There are a few things you want to avoid adding to your compost. "Pet feces can transmit diseases," the duo said. "Meat, bones, grease, whole eggs, and dairy products attract rodents and other animals. Badly diseased or insect-infested plants and weeds that are loaded with seed may not heat up enough to be rendered harmless."
You may have heard to leave out weeds or plants that have gone to seed, since they can spread. The key to bringing in weeds and problem plants, however, is heat. Place them in a plastic bag and leave them in the sun to fry them a bit before adding them to your compost pile.
Most composters, like most gardeners, are always learning something new. They find it is as much an art as it is a science.

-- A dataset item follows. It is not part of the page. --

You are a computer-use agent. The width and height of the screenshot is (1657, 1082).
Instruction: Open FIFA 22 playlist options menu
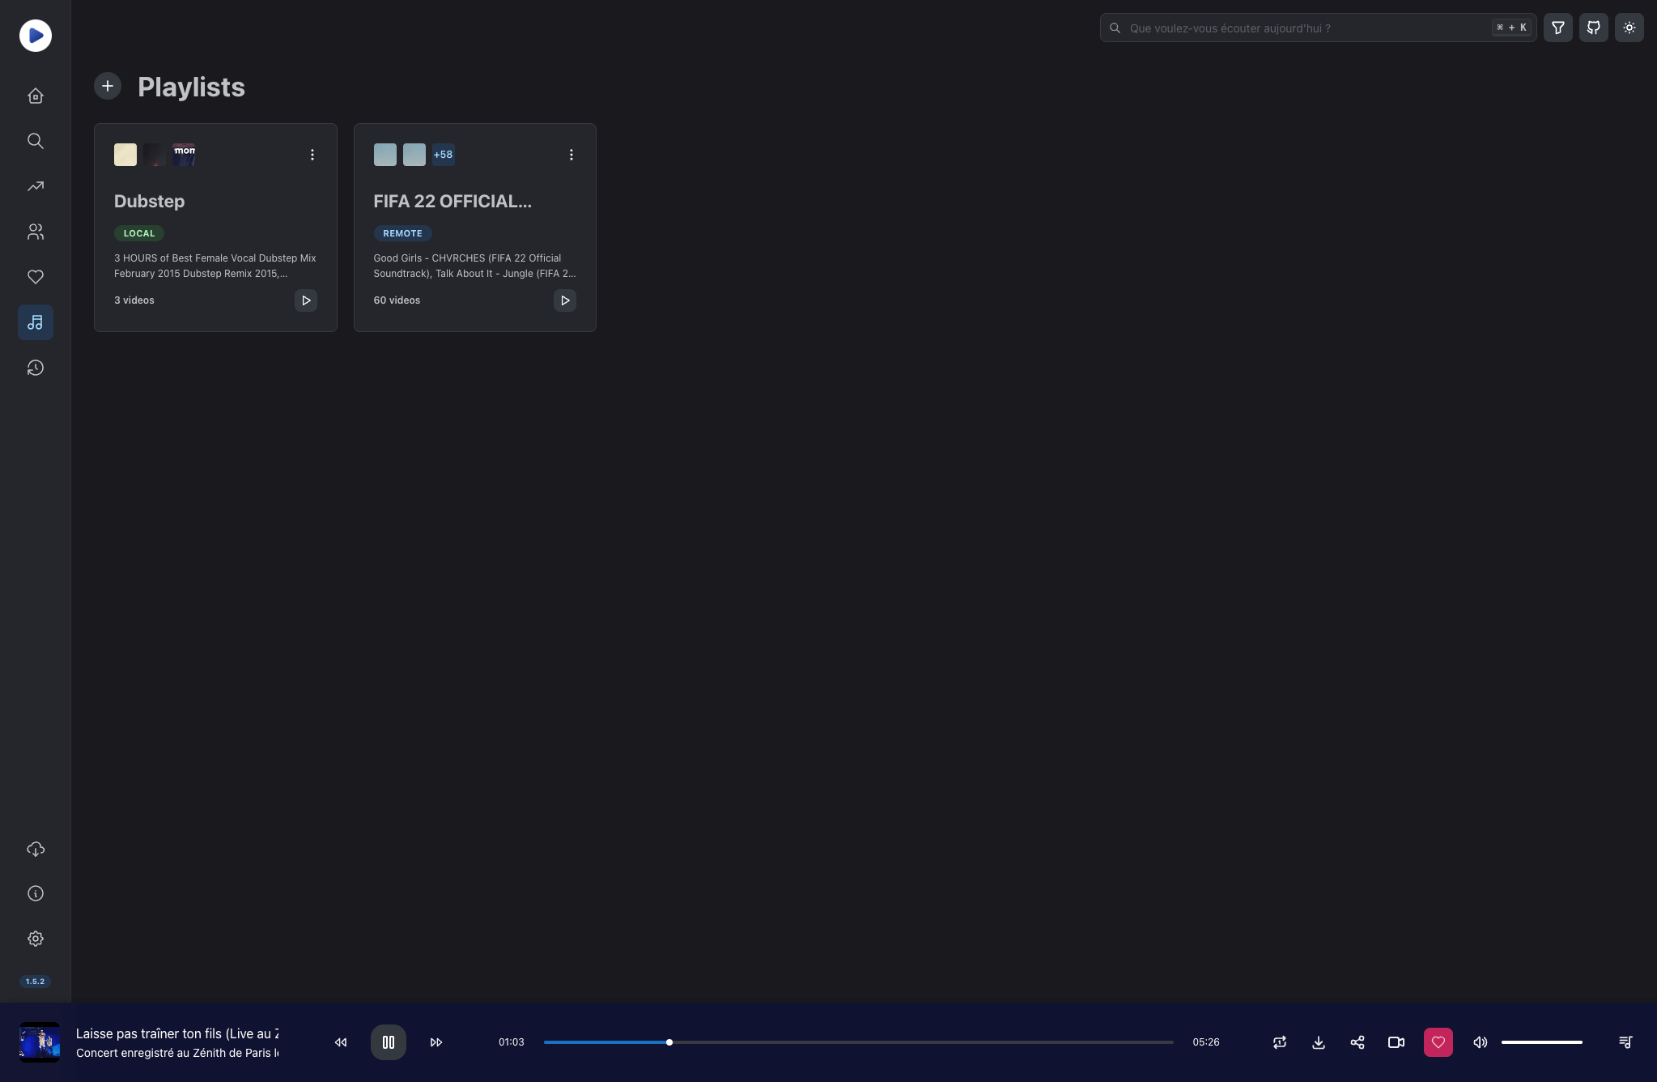(x=571, y=155)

But one of the first – and most reassuring– things to know is that newbies can rely on common sense.
For instance, if your compost pile smells bad, something is wrong. Compost should have a slight smell, but never one that is overpowering. At The Spruce blog, Colleen Vanderlinden explains the key to fixing a stinky compost pile is balance and rhythm. Vanderlinden suggests checking nitrogen-rich greens (which include grass and yard trimmings, coffee grounds, veggie and fruit scraps) and carbon-rich browns (fall leaves, twigs, corn stalks, paper, dryer lint). The pile might be too wet or too dry. You might have some meat, dairy, or other undesirable elements in the mix.
You also want to create a rhythm in how you maintain and move the pile. If you haven’t turned it, start there. "Turning adds oxygen to the bin, which will result in a better-smelling pile and faster compost production," Vanderlinden explains. Make sure you’re alternating adding greens and browns to create a balance even before turning the pile.